ISO denotes how sensitive an image sensor is. Any change from the manufacturer’s native ISO (the lowest default, which produces the optimum image quality) will have some form of electrical signal modification that results in noise.
Most DSLRs have a native ISO of around 100 or 200; beyond that, at the extreme low end of the range, quality isn’t improved. However, some manufacturers offer lower ISO values in the menu, such as ISO 50. Others use a decimalised f-stop value to indicate when it falls below the native ISO.
Both are great for using wide apertures (for more on apertures, download our free f-stop chart for understanding aperture) or long shutter speeds in bright lighting conditions.

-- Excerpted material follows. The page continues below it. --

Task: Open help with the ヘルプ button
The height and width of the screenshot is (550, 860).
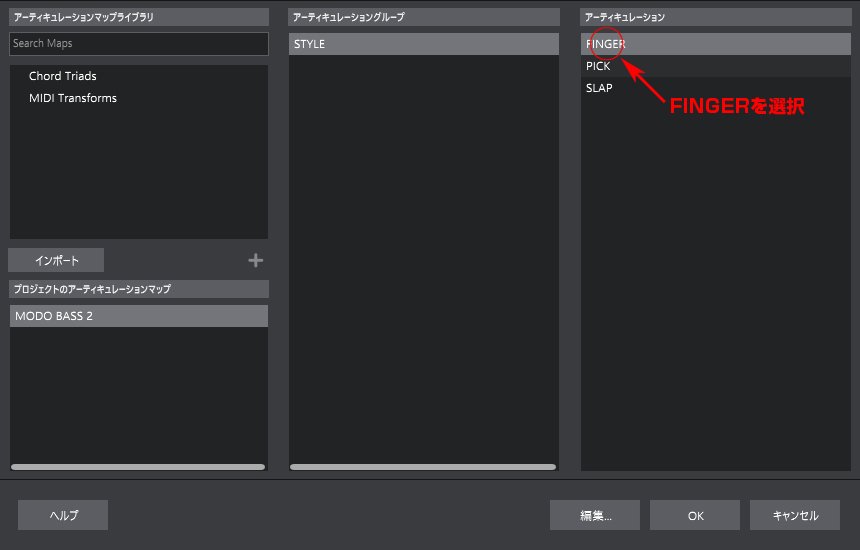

When using extreme ISO values above the highest setting, most cameras share the prefix letter H followed by an f-stop value to indicate when the ISO is being ‘pushed’ to the limit. Such images can be very noisy, but will allow you to carry on shooting in very dark conditions.
Step 1: Go manual
Turn off any ISO sensitivity control modes that automatically select a suitable ISO depending on the shutter speed and aperture. You should also switch off any Scene modes and select either Manual or a semi-automatic exposure mode.
Step 2: Select the ISO
Most recent cameras will have a dedicated ISO button that’s located on the camera body. Locate the button on your camera and have a scroll through the ISO values from one end to the other to see if you have the L or H prefix.
Step 3: Reduce the noise
Any amplification or reduction of the electrical signal that’s been produced by light falling on the sensor’s CCD will suffer from noise. Dig into your DSLR’s menu and turn on any in-camera noise reduction for the very best results.